By Trevor Little
July 19 2012
ICANN has temporarily taken down its new gTLD customer service portal after identifying “potential vulnerabilities”, although it stresses that there “have been no known compromises to the data, attacks or other actions by third parties”. The news comes at a time when trademark counsel are being urged to get more engaged in the gTLD process.
WTR has reported extensively about previous issues with ICANN’s online application system, which led to a delay to the announcement of applications. This latest glitch – spotted by Domain Incite’s Kevin Murphy - hit its customer service portal, which it is currently creating patches for. ICANN states: “In the meantime, given that use of the customer service system was recently expanded, and now includes confidential applicant information, the decision was taken to move the system behind Citrix. This will provide for additional security for applicant information. We are now testing the installation. This should be completed in the next few days.”
The announcement comes with the close of the public comment period weeks away, and MARQUES has been urging trademark owners to ensure that they are engaging with ICANN’s respective processes – a call that is seemingly needed in the light of Melbourne IT Digital Brand Services’ recent study, which found that there is a low level of preparedness amongst some in the trademark community.

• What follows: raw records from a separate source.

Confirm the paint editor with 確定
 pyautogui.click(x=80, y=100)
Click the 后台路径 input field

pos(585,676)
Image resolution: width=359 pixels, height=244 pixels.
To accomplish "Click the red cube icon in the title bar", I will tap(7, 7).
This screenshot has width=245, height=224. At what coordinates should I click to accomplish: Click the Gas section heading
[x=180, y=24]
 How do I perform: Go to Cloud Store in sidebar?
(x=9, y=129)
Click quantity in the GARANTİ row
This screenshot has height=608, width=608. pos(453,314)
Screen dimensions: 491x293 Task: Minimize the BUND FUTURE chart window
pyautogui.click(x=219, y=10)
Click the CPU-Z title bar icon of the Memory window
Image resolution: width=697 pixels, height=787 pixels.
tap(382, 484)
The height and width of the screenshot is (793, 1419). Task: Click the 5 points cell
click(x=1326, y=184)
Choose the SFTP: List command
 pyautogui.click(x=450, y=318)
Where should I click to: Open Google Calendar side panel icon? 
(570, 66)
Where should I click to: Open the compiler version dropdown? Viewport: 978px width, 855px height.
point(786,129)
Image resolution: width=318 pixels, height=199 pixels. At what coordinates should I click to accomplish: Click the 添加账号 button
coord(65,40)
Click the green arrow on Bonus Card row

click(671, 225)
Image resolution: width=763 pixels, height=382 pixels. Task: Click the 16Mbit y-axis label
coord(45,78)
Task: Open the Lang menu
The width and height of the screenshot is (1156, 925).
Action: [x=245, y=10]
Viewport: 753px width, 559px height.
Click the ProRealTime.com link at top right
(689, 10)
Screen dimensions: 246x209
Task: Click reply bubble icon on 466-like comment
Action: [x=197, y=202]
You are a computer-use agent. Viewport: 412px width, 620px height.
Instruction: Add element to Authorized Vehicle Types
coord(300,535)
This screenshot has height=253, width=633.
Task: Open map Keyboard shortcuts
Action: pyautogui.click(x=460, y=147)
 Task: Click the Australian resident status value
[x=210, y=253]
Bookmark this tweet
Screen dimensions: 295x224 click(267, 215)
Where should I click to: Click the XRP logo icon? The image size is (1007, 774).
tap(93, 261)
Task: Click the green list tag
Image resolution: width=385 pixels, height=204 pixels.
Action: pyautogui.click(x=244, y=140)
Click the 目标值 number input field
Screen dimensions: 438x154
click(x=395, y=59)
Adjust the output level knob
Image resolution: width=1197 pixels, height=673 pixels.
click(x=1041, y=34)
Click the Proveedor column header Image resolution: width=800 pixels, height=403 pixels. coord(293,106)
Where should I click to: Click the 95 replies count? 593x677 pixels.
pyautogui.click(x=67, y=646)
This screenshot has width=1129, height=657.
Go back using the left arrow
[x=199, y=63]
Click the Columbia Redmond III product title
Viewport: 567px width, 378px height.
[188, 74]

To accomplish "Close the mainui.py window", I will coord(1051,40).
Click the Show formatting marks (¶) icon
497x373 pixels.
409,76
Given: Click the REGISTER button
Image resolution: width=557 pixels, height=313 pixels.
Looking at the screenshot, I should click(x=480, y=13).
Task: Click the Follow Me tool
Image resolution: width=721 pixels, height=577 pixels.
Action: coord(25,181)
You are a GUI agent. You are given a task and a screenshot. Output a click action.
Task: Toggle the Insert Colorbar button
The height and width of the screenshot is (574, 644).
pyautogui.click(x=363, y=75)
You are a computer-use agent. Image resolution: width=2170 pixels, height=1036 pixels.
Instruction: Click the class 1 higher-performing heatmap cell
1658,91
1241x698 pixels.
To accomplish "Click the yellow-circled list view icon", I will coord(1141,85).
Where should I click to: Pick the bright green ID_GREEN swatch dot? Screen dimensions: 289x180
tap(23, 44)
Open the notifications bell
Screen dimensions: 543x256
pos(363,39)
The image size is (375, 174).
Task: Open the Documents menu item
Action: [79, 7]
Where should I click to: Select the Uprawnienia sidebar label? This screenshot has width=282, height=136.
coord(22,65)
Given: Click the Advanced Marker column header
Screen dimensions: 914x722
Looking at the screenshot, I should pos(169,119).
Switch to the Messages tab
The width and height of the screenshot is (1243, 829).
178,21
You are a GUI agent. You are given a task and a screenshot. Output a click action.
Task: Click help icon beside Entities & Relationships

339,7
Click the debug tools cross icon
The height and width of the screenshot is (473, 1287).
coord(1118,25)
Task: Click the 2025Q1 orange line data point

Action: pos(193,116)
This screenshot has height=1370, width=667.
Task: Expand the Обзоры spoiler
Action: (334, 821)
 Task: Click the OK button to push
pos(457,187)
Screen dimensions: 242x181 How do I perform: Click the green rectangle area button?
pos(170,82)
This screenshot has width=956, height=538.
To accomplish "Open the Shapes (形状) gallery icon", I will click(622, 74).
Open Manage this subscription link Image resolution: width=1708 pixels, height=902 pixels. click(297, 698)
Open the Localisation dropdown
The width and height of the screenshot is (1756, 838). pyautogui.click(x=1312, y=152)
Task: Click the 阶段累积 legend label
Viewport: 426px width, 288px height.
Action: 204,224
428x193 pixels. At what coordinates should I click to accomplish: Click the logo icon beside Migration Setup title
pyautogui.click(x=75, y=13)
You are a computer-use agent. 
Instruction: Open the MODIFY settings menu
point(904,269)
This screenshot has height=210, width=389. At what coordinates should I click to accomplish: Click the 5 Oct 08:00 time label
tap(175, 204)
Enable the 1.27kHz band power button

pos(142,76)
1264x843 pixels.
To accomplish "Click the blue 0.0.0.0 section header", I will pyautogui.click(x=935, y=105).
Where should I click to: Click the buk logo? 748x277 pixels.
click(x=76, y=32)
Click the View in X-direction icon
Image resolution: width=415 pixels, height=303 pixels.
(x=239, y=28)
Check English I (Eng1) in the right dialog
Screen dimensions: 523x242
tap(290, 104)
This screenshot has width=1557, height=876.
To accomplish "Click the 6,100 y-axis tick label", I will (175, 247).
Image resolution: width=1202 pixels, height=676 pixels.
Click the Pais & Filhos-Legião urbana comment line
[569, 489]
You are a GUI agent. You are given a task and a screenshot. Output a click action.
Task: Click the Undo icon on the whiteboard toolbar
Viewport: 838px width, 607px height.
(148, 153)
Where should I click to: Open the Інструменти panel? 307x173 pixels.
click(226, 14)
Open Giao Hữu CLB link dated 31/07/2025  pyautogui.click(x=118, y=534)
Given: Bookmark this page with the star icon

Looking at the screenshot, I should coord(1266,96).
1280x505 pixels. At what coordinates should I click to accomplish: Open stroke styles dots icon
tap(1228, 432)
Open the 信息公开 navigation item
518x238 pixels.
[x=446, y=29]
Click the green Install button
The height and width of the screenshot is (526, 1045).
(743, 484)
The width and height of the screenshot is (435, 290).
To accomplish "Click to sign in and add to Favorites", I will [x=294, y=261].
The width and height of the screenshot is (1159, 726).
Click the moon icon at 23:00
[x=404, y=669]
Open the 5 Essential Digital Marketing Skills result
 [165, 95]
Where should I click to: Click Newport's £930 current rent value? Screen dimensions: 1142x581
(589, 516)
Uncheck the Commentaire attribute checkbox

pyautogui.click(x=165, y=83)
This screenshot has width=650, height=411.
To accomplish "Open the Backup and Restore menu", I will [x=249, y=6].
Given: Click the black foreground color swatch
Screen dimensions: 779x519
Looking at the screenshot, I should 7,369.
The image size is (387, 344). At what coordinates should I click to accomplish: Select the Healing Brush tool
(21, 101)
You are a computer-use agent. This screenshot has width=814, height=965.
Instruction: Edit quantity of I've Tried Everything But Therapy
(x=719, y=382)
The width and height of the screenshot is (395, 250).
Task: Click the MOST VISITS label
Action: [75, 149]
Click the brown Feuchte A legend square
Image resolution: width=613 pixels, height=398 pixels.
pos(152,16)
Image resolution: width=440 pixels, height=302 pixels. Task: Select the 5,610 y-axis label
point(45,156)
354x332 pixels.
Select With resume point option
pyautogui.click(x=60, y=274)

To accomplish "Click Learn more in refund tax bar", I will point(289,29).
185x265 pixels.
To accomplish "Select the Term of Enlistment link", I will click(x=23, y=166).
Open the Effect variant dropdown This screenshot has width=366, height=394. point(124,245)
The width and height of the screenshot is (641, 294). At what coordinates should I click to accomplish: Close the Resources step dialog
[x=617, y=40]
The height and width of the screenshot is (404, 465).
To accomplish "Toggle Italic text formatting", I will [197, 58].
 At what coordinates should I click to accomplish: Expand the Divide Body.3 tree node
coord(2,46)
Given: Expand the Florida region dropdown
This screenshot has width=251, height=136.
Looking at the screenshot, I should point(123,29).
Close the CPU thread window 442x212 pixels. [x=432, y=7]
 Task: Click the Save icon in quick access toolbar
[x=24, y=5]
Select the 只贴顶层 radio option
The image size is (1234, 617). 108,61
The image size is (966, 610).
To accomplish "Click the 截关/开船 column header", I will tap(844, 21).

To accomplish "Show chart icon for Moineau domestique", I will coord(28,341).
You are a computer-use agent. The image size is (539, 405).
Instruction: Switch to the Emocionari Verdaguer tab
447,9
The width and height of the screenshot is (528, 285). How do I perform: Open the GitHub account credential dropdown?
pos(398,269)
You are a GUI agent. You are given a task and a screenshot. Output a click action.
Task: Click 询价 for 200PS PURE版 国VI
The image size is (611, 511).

While the study focused on US trademark counsel, it is not beyond the realms of belief that the same will be the case in Europe and elsewhere.
At time of writing, 670 public comments on applied-for gTLDs have been submitted, with concern over the ‘.porn’ and ‘.sex’ strings seemingly leading the way. At present, there is an absence of trademark-related objections, which is to be expected as these concerns will be addressed through other objection procedures. Writing this week on the Class 46 blog, Jean-François Vanden Eynde of eBrand Services argued: “Public comments will be little used by brand owners as this would only reveal their intentions and arguments to object against a specific application. Nonetheless, the public comment could be of strategic use for ‘standard’ applicants which are in contention with a community-based application in order to hinder this community-based application... and to avoid that this specific community-based application prevail over contending standard applications. In very specific and well-advised cases, the public comment may [also] serve to invite the independent objector to launch a dispute against a specific TLD, but this comment will need to be well crafted and timely posted against ‘highly objectionable’ gTLDs”.
For most, though, the formal objection will be the utilised weapon, with objections based on string confusion, existing legal rights and the existence of limited public interest in a string permitted, as well as community objections.
Given the sheer number of applications, Ashe-lee Jegathesan, general counsel for Melbourne IT, suggests a multi-staged approach: “The obvious first check should be for any name that infringes or potentially infringes on a trademark, and to decide whether or not the potential infringement is something that the organisation wishes to take issue with”. Given that the formal objection period has about six months to run, she suggests that challenges based on trademark and legal rights infringement can then be temporarily placed to one side “because you have some time to review the specifics of the case and prepare and file your objection”.
However, she argues that “concerns with applicants of generic names or concerns that are not primarily related to possible trademark infringement need to be addressed immediately because of the tight public comment window to do so. This means examining the many applications for generic names such as ‘.store’, ‘.hotel’, ‘.music’, ‘.baby’ and so on. Every organisation will have a different risk profile and tolerance level, but brands should look first at the generic names that are relevant to their business. The questions IP lawyers should be asking are things like: does the applicant have a strong rights management policy? Is the applicant’s business model sound? How does the applicant plan to deal with domain abuse? How will this gTLD impact on my company’s /my client’s digital strategy? If they have concerns, they need to voice them in the public comment period”.
Many trademark counsel are already plugged into the gTLD process, while others may have scrutinised the application list and assessed that further action and engagement is not required. But for those who have not yet considered their strategy, the clock is ticking.